マルストア領に来てからというもの、彼のプライド、常識、理性、そして最後には精神の防壁までが、跡形もなく粉砕されたのだ。
「おい、気絶しちまったぞ」
イグニスが子爵を足で小突く。
「……仕方ないな。とりあえず、ゲストルームに運んでおこう。明日にはちゃんと、彼に『帝都への帰還』という名の卒業試験を受けてもらわないといけないからね」
勇太は、面倒くさそうにサイリウムをポケットに突っ込み、ため息をついた。
「とりあえず……今日はもう寝よう。……みんな、お疲れ様。明日もピーチちゃんの鑑賞会、よろしくな」
『『はいっ! 勇太様!』』
廊下を去っていく勇太と、彼を献身的に従える魔法少女(暗殺殲滅部隊)の背中。
その光景を見ていた暗殺者たちの残党や、城の影に潜んでいた密偵たちは、誰からともなく、静かに、そして完全にマルストア領からの撤退を決意した。
「あそこには……人間はいねえ」
一人の密偵が、震える手で報告書を破り捨てながら呟いた。
「魔王が一人と、その側に仕える三人の死神(魔法少女)。
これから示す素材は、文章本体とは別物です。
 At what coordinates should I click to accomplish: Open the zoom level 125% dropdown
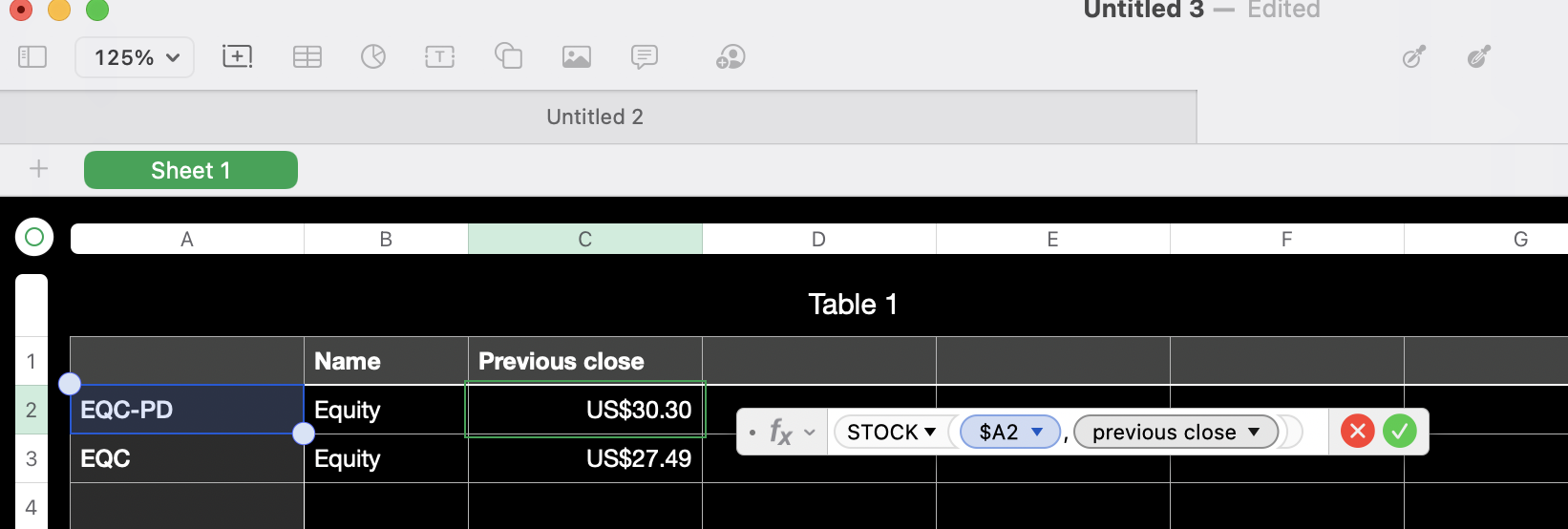click(x=135, y=57)
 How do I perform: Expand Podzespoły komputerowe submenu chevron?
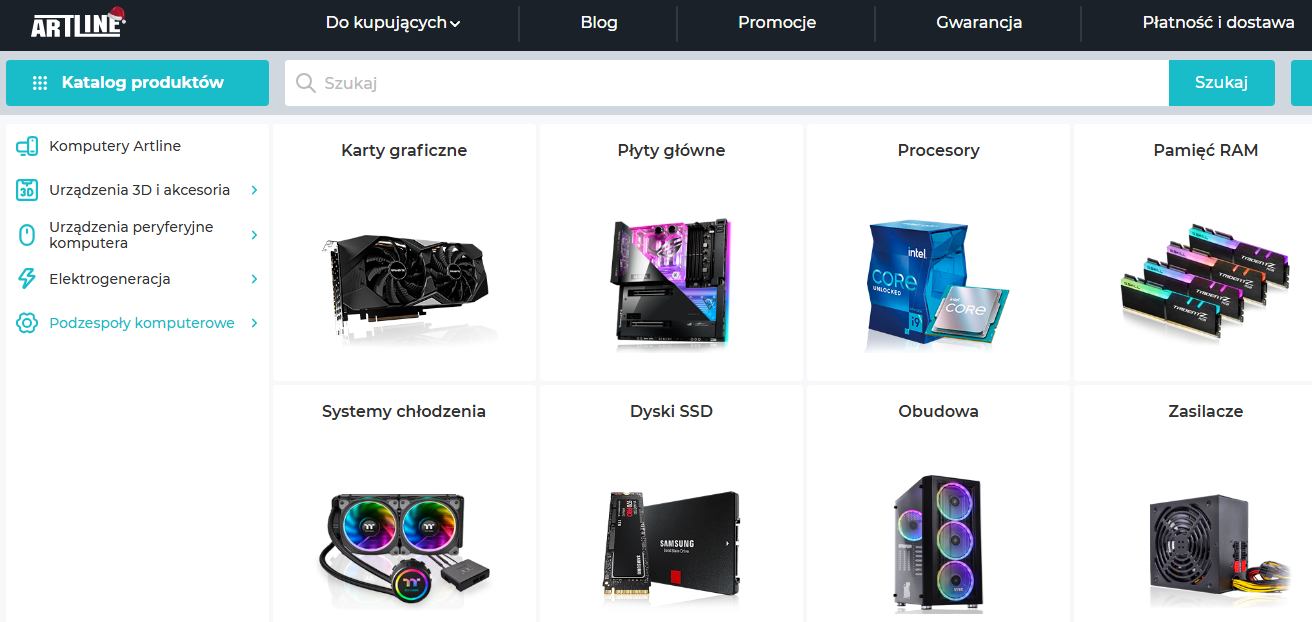[254, 323]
……これ以上関われば、帝国ごと滅ぼされるぞ……」
夜の静寂が、マルストア領を優しく包み込む。
だが、その平穏な闇の裏側で、勇太の意図とは裏腹に、「辺境の魔王」の伝説は、帝国全土へと、凄まじい勢いでその猛毒を広げていたのである。
翌朝。
昨日まであんなに傲慢だったゲルマン子爵が、食事の時間になっても部屋から出てこないことに、誰も気づいていなかった。
彼は、昨夜見た「魔王の姿」と「少女たちの蹂躙劇」がフラッシュバックするたびに、ベッドの下で胎児のように丸まり、「ティンクル……ティンクル……」と独り言を呟きながら、魂を抜け殻にして震え続けていたからである。